BACAAN:
+ + + + +
Perkara Sama Tuntutannya Berbeda, Ini Penjelasan Kejagung RI

Sidang

Sidang. Ilustrasi

PADANG, hantaran.co — Jaksa Penuntut Umum (JPU) dalam melakukan penuntutan terhadap suatu perkara harus cermat dan menciptakan rasa keadilan, karena banyak perkara sama tapi tuntutannya berbeda-beda.

Demikian dikatakan Direktur Narkoba dan Zat Adiktif Lainnya (ZAL) , Jaksa Agung Muda Pidana Umum (Jampidum) Kejaksaan Agung (Kejagung) RI, Darmawel Azwar, saat kegiatan supervisi di Kejaksaan Tinggi (Kejati) Sumatra Barat, Jumat (18/12/2020).

“Hal ini sering membuat masyarakat bertanya. Tak hanya, itu JPU ketika melakukan penuntutan terhadap terdakwa, selalu pasal yang digunakan sama dengan polisi, sehingga ini perlu evaluasi,” katanya lagi.

Ia menjelaskan, Kejagung RI memiliki program unggulan yakni menyamakan persepsi dalam penerapan hukum baik ditingkat pusat maupun daerah. Salah satu program unggulan tersebut adalah Restorasi Justice (RJ), untuk menciptakan keadilan guna membuat masyarakat lebih tenang. 

Selain itu, Darmawel menuturkan, supervisi ini juga bertujuan, untuk melihat kasus yang dapat diselesaikan dengan damai mengapa harus dilanjutkan pada tingkat yang lebih tinggi lagi dan itu akan membuat biaya negara akan lebih besar digunakan dalam penyelesaian perkara.

Dilanjutkannya, tindakan ini dinilai dapat menguntungkan pihak-pihak seperti dari pihak korban maupun pihak pelaku.

”Jika bisa diselesaikan pada tingkat bawah kenapa harus dilanjutkan dengan menggunakan biaya negara yang lebih besar lagi. Inikan tujuannya baik kepada pelaku maupun korban,” tegasnya. 

Menurutnya, ini merupakan peraturan Jaksa Agung (JA) RI Nomor 15 Tahun 2020, tentang keadilan restoratif (restoratif justice). Ini dilakukan semata- semata, untuk kepentingan masyarakat.
+ + + + +
DAFTAR ITEM:
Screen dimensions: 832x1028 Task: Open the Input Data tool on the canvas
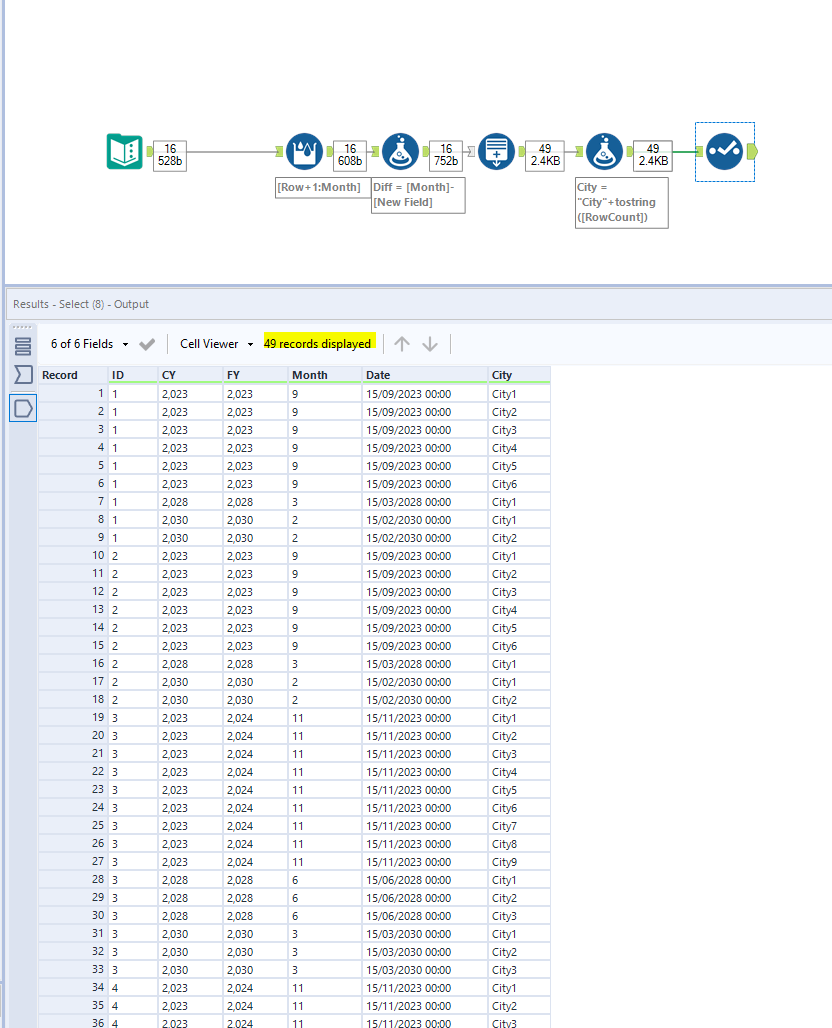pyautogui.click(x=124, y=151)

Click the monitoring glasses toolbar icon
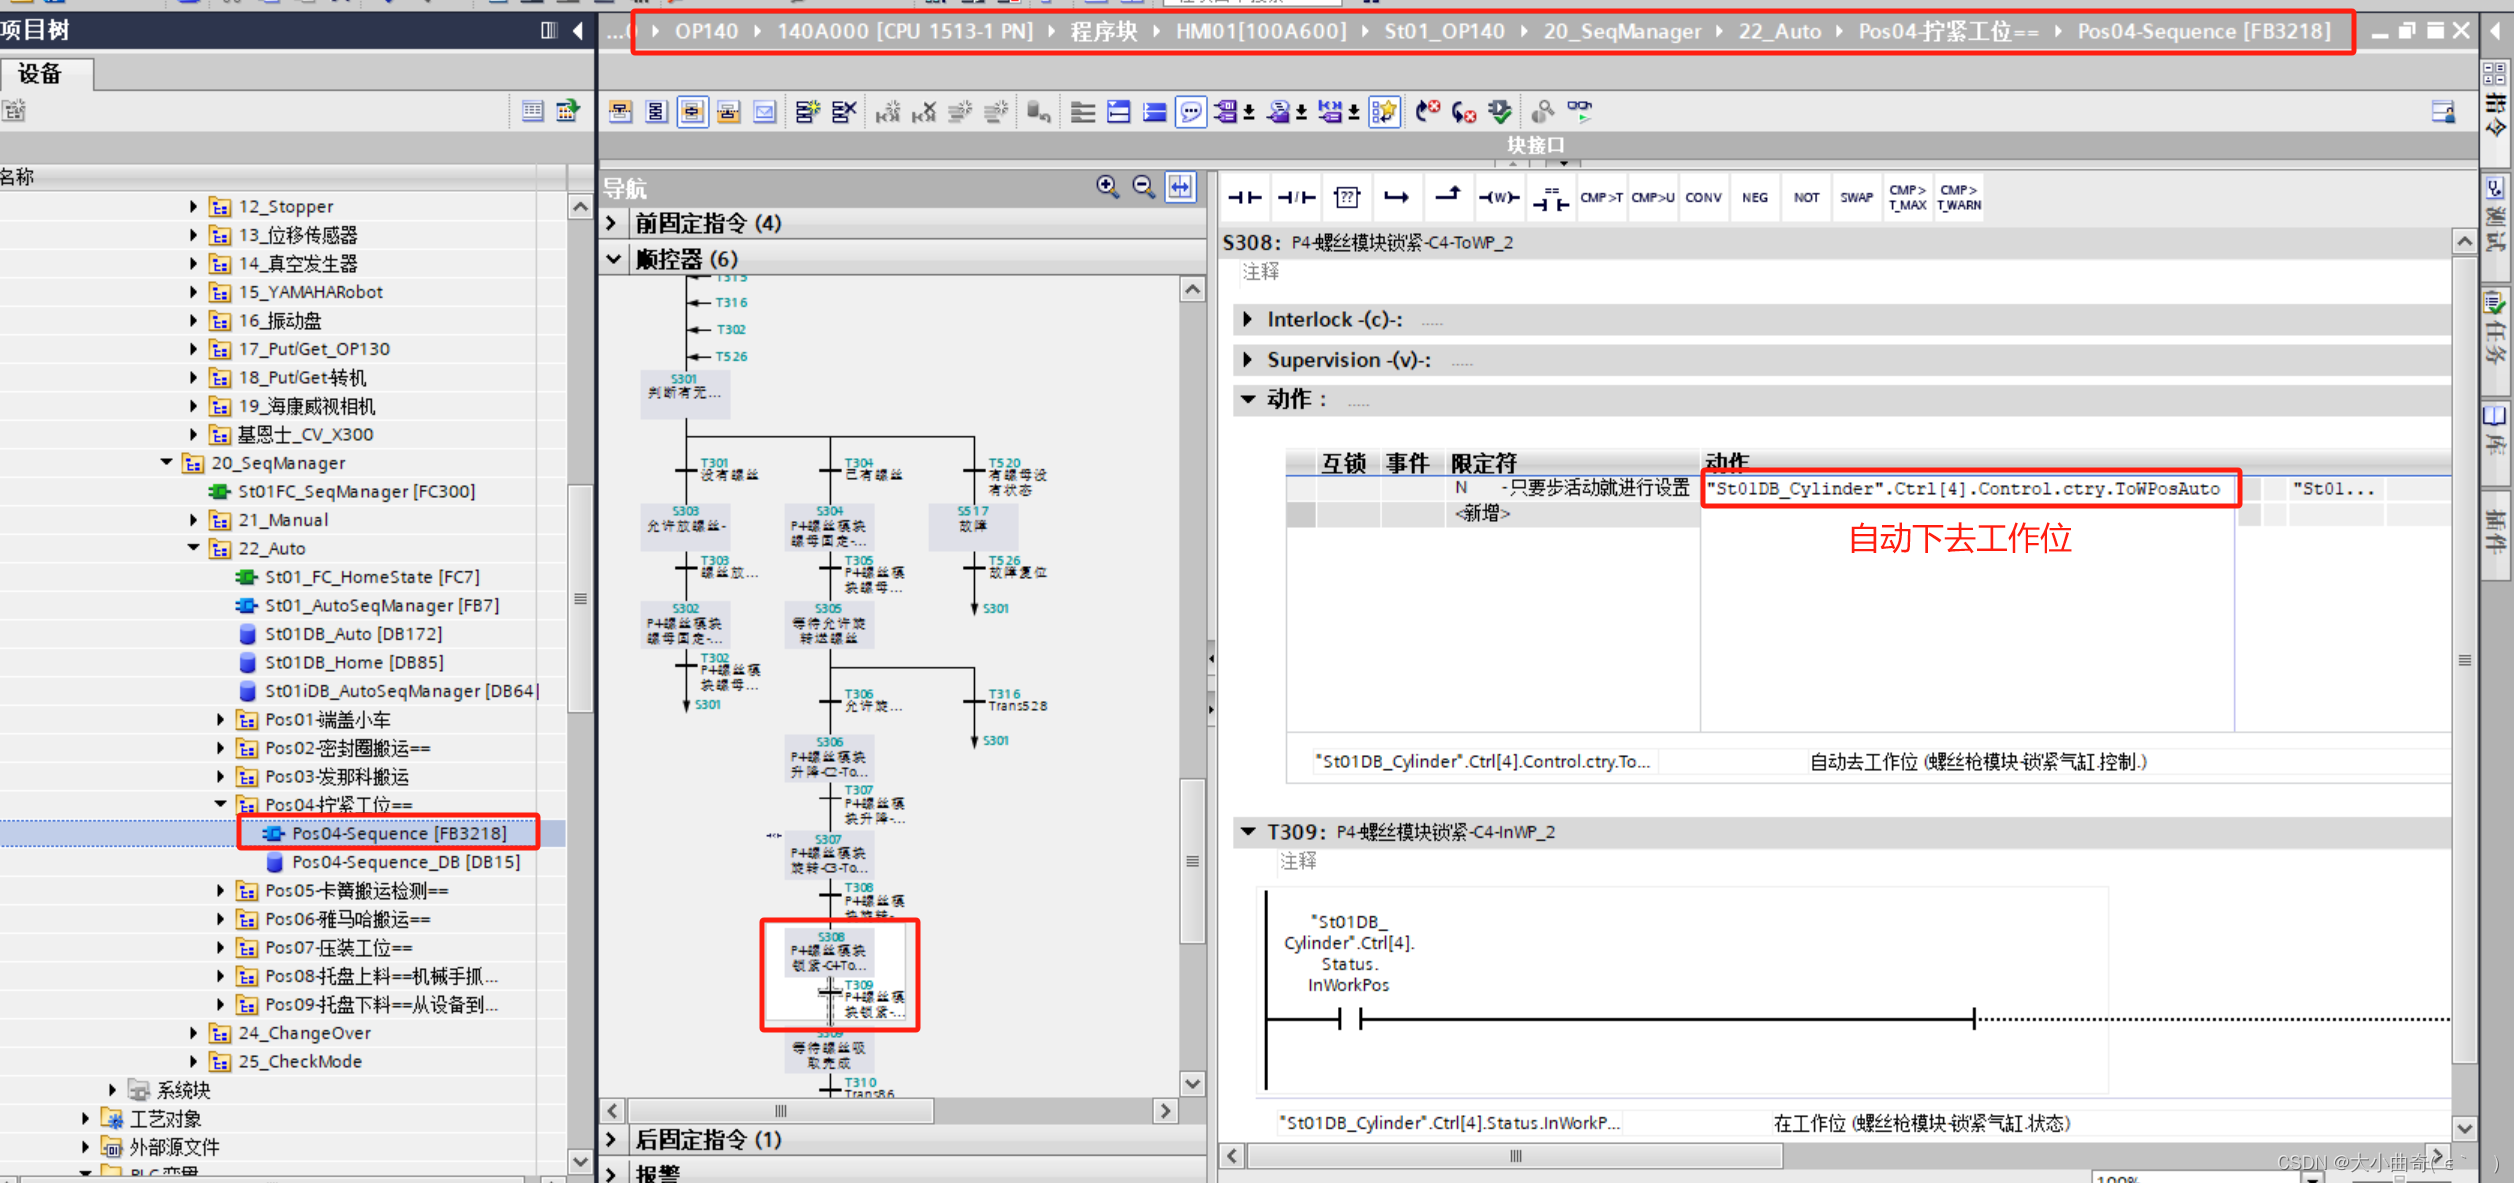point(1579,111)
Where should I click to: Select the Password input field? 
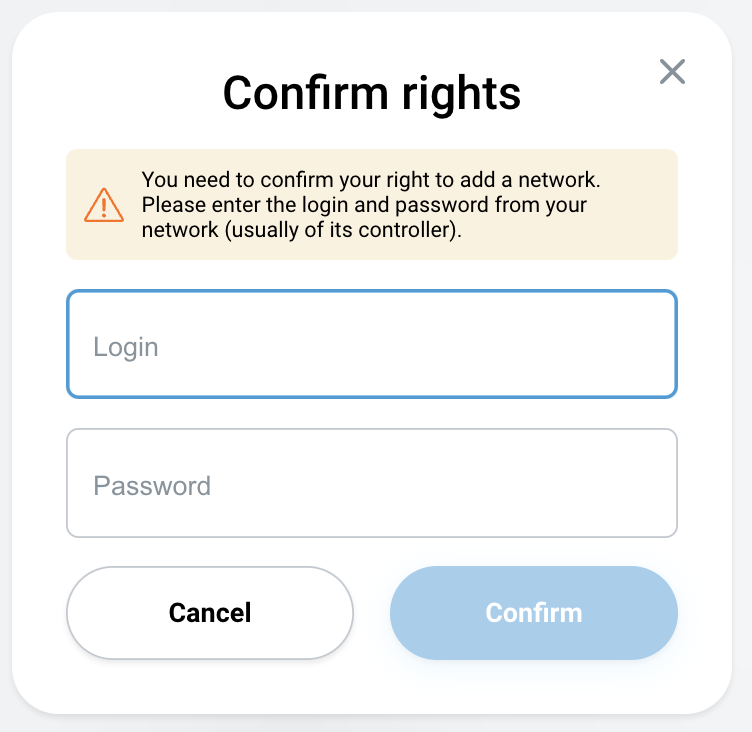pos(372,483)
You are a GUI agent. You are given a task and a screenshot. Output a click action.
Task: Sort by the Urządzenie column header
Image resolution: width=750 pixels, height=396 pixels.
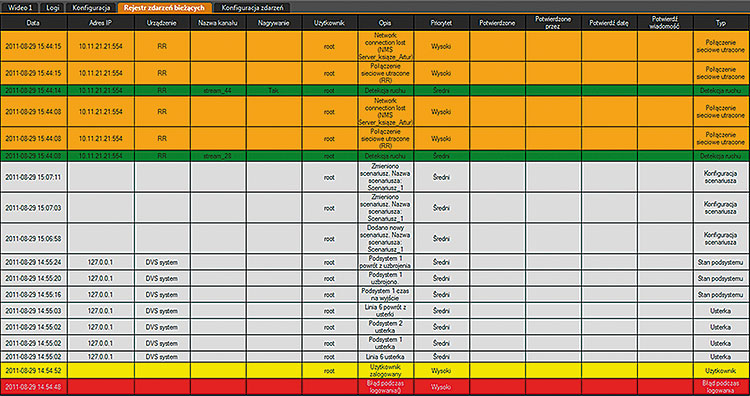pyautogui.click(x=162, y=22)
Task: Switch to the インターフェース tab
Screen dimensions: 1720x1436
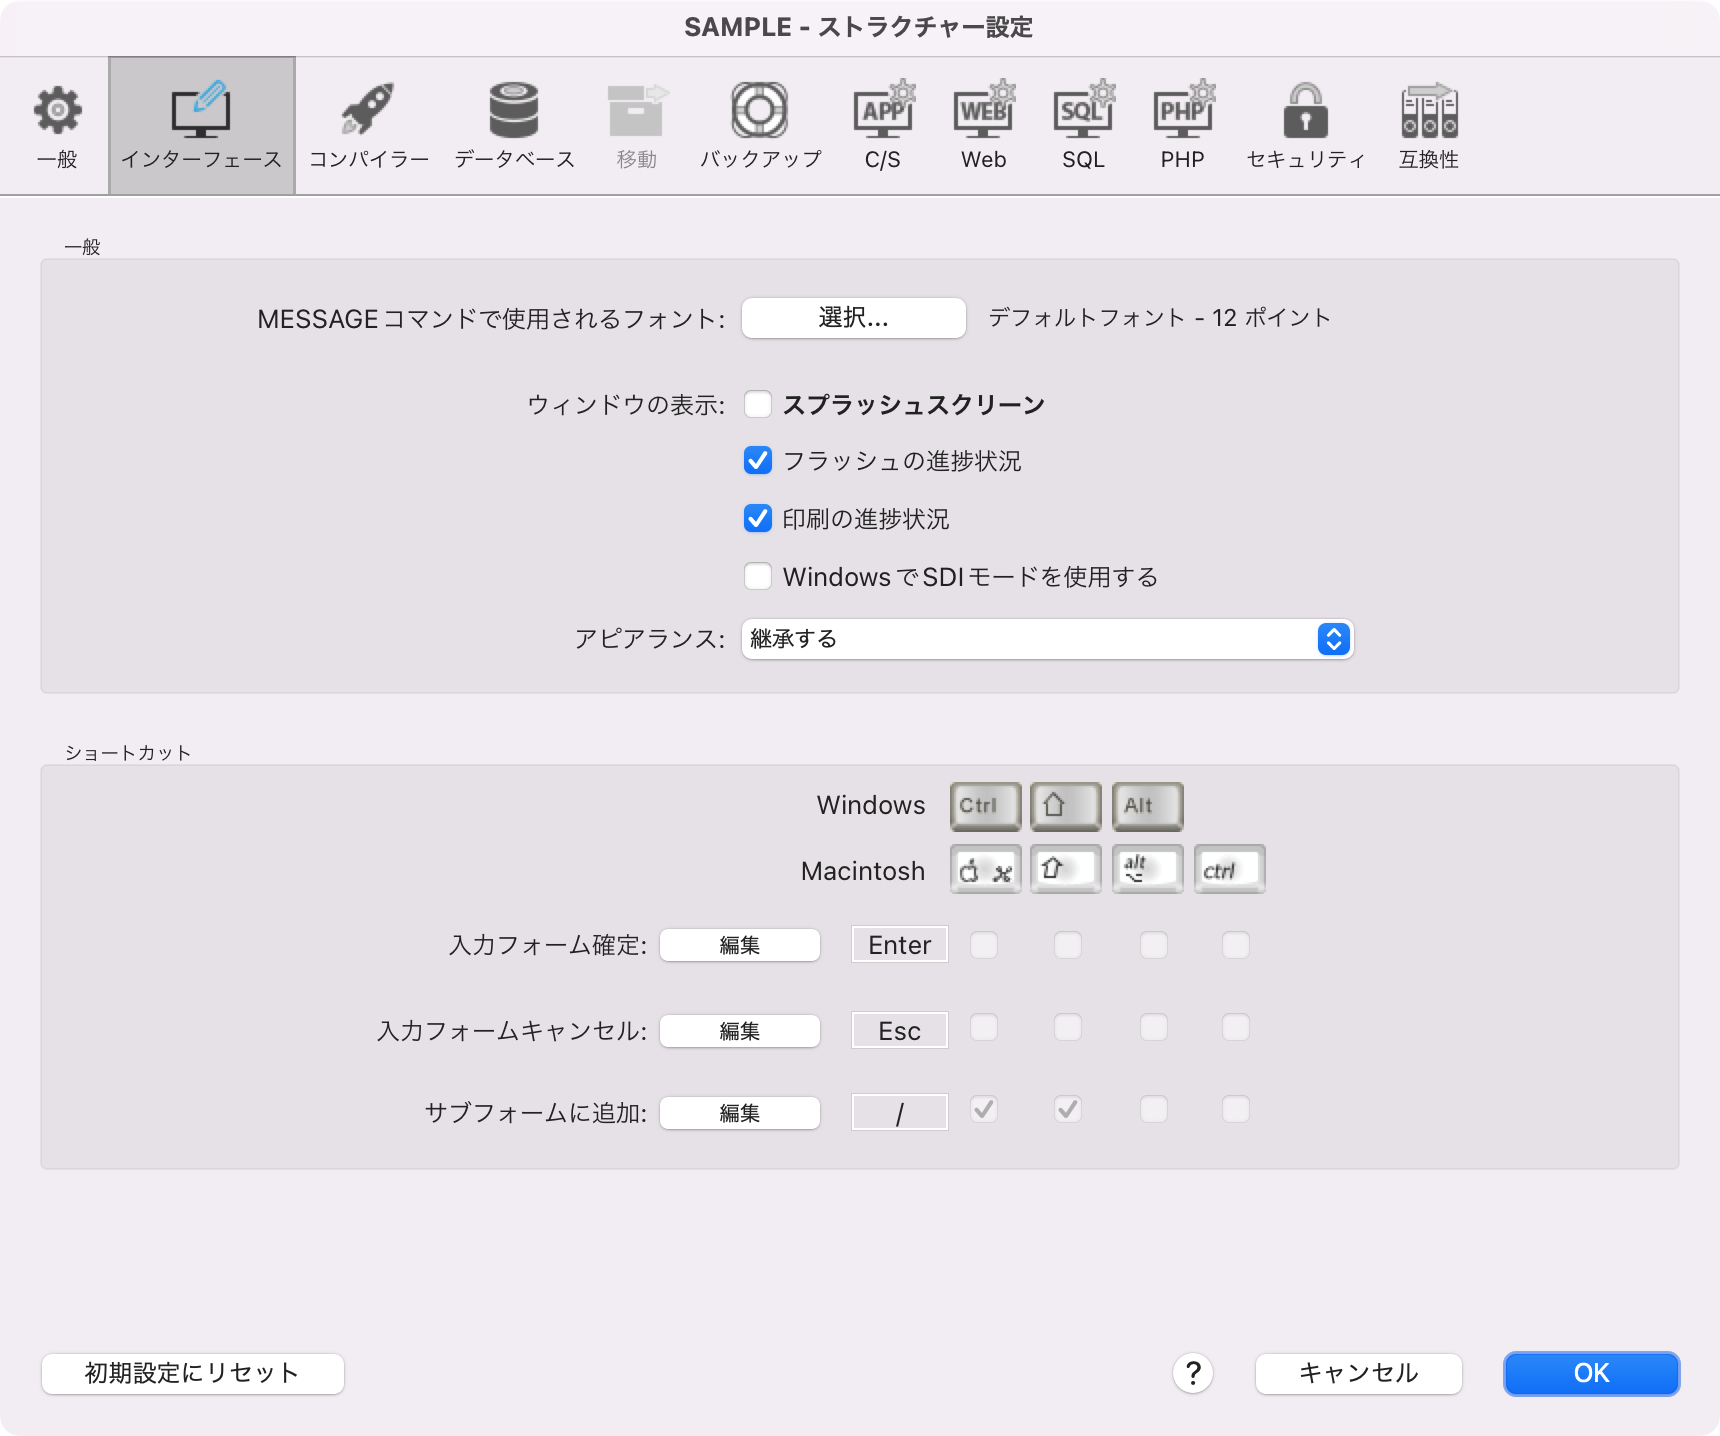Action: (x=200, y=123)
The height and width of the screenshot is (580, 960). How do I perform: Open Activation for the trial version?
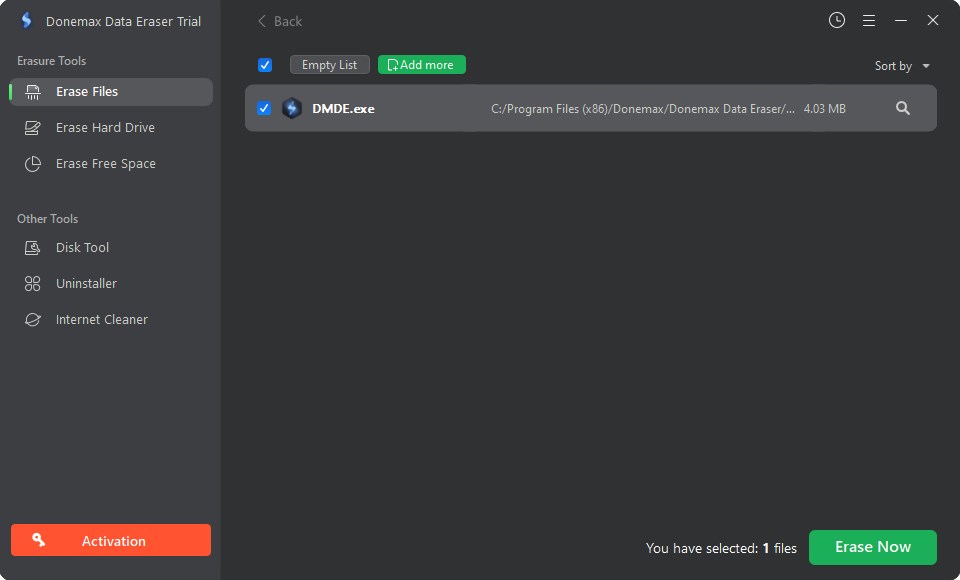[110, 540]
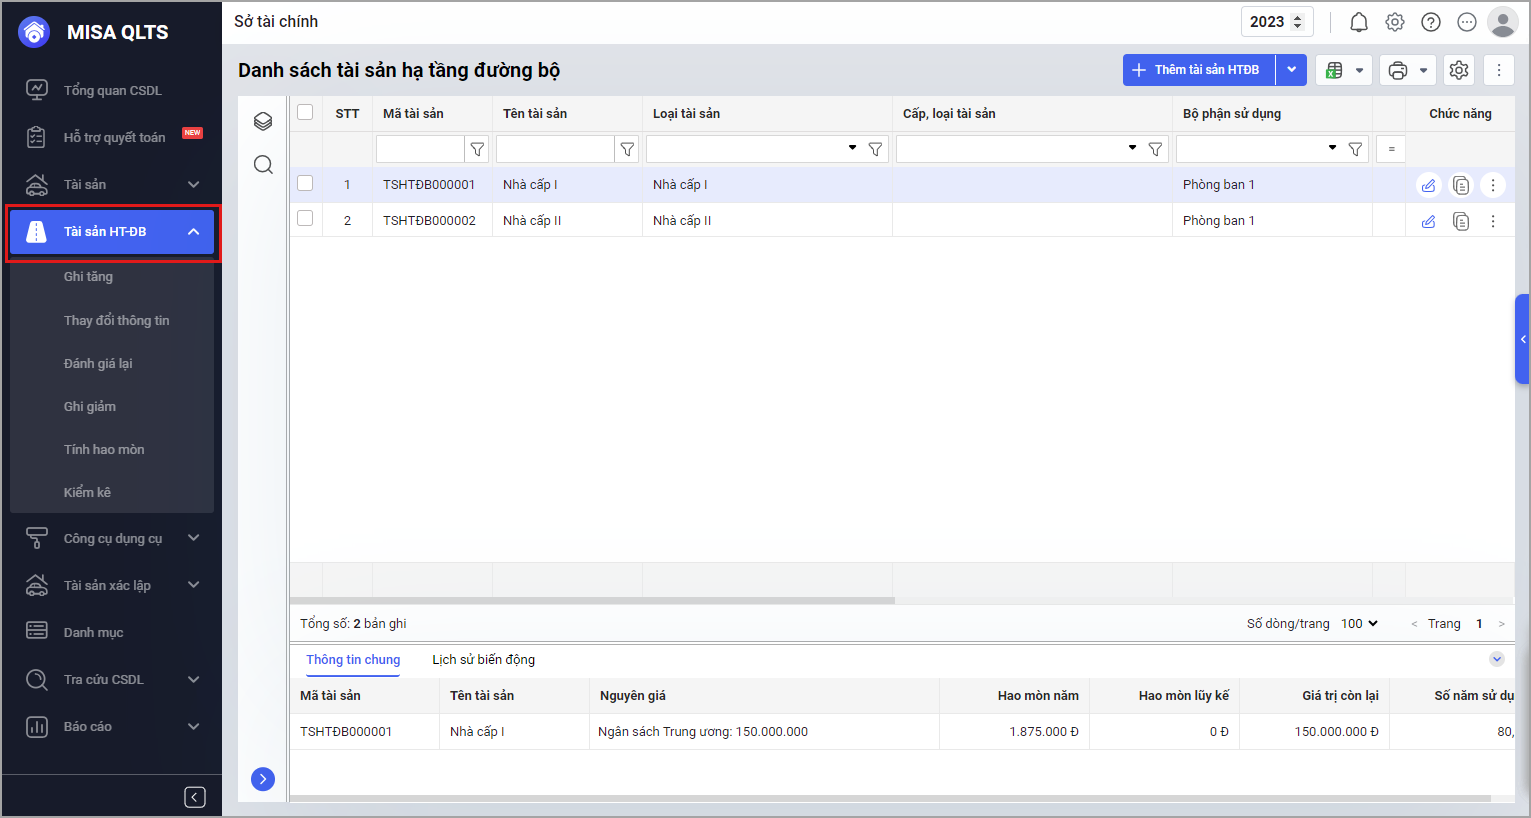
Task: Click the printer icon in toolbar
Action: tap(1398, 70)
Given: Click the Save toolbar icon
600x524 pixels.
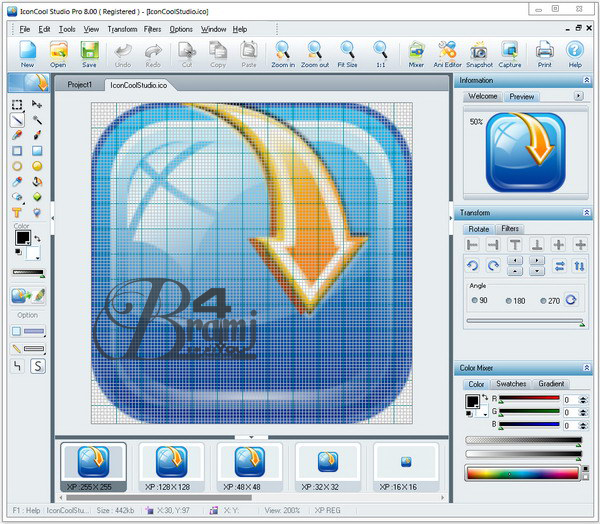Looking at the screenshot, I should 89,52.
+ + + + +
TUGAS DAN LATIHAN:
1. Sebutkan semua singkatan yang ditulis dalam tanda kurung di bacaan tentang tuntutan Kejagung, lengkap dengan kepanjangannya seperti tertulis di bacaan.
2. Salin kata demi kata bagian bacaan tentang tuntutan Kejagung mulai dari "Selain itu, Darmawel" sampai dengan "maupun pihak pelaku.", termasuk kata-kata terakhir itu.

JAWABAN BERURUTAN:
1.
- JPU: Jaksa Penuntut Umum
- ZAL: Zat Adiktif Lainnya
- Jampidum: Jaksa Agung Muda Pidana Umum
- Kejagung: Kejaksaan Agung
- Kejati: Kejaksaan Tinggi
- RJ: Restorasi Justice
- JA: Jaksa Agung

2.
Selain itu, Darmawel menuturkan, supervisi ini juga bertujuan, untuk melihat kasus yang dapat diselesaikan dengan damai mengapa harus dilanjutkan pada tingkat yang lebih tinggi lagi dan itu akan membuat biaya negara akan lebih besar digunakan dalam penyelesaian perkara.

Dilanjutkannya, tindakan ini dinilai dapat menguntungkan pihak-pihak seperti dari pihak korban maupun pihak pelaku.